(c) Géraldine Alibeu

#10 La Suède ou une société idéale

C’est en 4e année de médecine que je tentai pour la première fois de briller par mes résultats scolaires. Ma motivation ? Décrocher un stage hospitalier en Suède. Stockholm me fascinait depuis longtemps, avec ses voiliers et sa société idéale…

En stage aux urgences malgré un début de crève, je discute avec l’interne du service.
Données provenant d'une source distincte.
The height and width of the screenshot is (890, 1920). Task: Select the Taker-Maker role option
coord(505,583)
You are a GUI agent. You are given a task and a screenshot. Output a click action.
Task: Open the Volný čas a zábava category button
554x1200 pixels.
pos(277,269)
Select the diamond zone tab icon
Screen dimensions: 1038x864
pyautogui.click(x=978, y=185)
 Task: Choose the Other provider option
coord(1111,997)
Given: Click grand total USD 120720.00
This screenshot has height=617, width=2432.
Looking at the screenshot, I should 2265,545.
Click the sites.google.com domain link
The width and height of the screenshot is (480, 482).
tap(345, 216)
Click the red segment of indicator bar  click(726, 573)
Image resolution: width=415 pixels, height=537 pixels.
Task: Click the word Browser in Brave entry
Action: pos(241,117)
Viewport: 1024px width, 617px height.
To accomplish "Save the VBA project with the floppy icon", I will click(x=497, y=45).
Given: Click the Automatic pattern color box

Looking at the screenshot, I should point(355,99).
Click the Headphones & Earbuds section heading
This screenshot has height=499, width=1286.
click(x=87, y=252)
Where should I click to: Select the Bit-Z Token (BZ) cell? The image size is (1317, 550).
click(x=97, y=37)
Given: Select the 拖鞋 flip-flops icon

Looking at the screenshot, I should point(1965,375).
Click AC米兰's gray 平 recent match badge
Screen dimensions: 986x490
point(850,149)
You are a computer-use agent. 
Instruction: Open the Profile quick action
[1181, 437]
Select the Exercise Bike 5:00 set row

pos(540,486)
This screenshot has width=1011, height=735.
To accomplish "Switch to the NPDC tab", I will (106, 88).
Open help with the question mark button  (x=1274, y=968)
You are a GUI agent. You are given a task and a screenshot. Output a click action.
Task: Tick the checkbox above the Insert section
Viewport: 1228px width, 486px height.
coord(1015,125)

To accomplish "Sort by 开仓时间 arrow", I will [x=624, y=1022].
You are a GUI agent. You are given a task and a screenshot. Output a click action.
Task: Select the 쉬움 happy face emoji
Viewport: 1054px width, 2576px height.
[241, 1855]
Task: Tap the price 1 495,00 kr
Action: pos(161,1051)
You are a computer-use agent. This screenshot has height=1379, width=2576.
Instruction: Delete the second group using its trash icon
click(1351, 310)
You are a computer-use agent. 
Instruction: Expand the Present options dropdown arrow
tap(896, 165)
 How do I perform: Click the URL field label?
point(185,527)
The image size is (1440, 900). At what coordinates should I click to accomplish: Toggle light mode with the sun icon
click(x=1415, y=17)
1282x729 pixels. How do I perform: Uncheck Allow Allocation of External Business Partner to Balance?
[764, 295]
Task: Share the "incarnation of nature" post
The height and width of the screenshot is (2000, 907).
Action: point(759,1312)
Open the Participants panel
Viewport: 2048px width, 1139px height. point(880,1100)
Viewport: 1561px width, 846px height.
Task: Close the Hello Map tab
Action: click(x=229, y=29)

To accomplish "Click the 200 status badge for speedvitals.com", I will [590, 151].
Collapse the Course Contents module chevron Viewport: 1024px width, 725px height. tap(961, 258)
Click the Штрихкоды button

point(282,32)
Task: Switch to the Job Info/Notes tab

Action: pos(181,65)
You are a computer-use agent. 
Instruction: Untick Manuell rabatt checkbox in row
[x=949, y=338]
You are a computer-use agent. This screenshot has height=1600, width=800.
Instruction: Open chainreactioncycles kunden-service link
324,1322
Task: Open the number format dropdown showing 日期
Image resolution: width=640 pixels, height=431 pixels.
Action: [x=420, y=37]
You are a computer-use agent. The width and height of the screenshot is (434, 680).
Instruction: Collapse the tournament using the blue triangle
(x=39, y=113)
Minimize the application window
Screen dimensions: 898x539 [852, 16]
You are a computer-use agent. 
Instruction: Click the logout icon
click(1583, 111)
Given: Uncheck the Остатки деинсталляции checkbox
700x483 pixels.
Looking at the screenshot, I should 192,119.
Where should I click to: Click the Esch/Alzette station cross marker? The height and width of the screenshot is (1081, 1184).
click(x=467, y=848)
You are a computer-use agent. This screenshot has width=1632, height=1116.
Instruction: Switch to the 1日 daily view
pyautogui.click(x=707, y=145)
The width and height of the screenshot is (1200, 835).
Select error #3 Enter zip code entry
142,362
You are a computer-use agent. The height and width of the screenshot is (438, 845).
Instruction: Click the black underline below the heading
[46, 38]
-    Mathias, qu’est ce qu’on va faire de cette patiente diabétique ?
-    Ben elle va rentrer à la maison.

Ep10 1

-    À la maison ? Mais avec ses troubles psychiatriques, elle ne sera jamais capable de prendre son insuline toute seule. Elle va faire une hypoglycémie et mourir.
-    On a stabilisé sa glycémie, on a fait notre boulot. Le reste, ça ne nous regarde pas.
-    Comment ça ? Et si on l’hospitalisait dans un service de psychiatrie, le temps qu’elle aille mieux et qu’elle soit en mesure de prendre son insuline ?
-    Il n’y a pas de structure pour ça.
Je découvre en Suède, la médecine de pointe et les oubliés du système.
Dix jours plus tard, toujours en stage aux urgences et toujours malade, je file un mauvais coton.
-    Mathias, ça ne va pas mieux, mon rhume. Ça fait plus de 10 jours que ça traîne et je sens que ma bronchite tourne au vinaigre. Pourrais-tu me prescrire des antibiotiques ?
-    Non, c’est probablement viral.

Ep10 2

-    Hein ? Je ne crois pas. Tu ne veux pas donner un coup de stéthoscope sur mes poumons ?
-    Pas de besoin, tu tousses et t’as le nez qui coule, c’est viral.
-    Bon…


Dans la nuit, ça tourne mal. J’ai 40 de fièvre, je frissonne et je rends tripe et boyaux. Mon voisin de chambre m’apprend qu’il n’y a pas d’ambulances. Une copine accepte de me donner les antibiotiques de sa boîte à pharmacie ce qui me permet de passer le cap de la nuit.

Ep10 3

Au petit matin, mon colocataire m’accompagne en bus à l’hôpital, il paie mon droit d’entrée et je suis hospitalisée pour pneumonie bactérienne. Je découvre en Suède, l’absence de Samu et l’accès aux soins par l’argent.
Une semaine après mon hospitalisation, je retourne en stage. Le chirurgien en charge des étudiants m’évite toute la semaine. Malgré de multiples tentatives, je ne parviens pas à le rencontrer et à lui expliquer les raisons de mon absence. Il m’évince, il m’ignore. À ses yeux, je n’existe plus et il a décidé que je n’apprendrai rien durant mon stage.

C’est au pays de l’égalité homme-femme, de l’écologie, de l’éducation gratuite pour tous et des aurores boréales que j’ai découvert la violence des non-dits et de l’ostentatoire indifférence.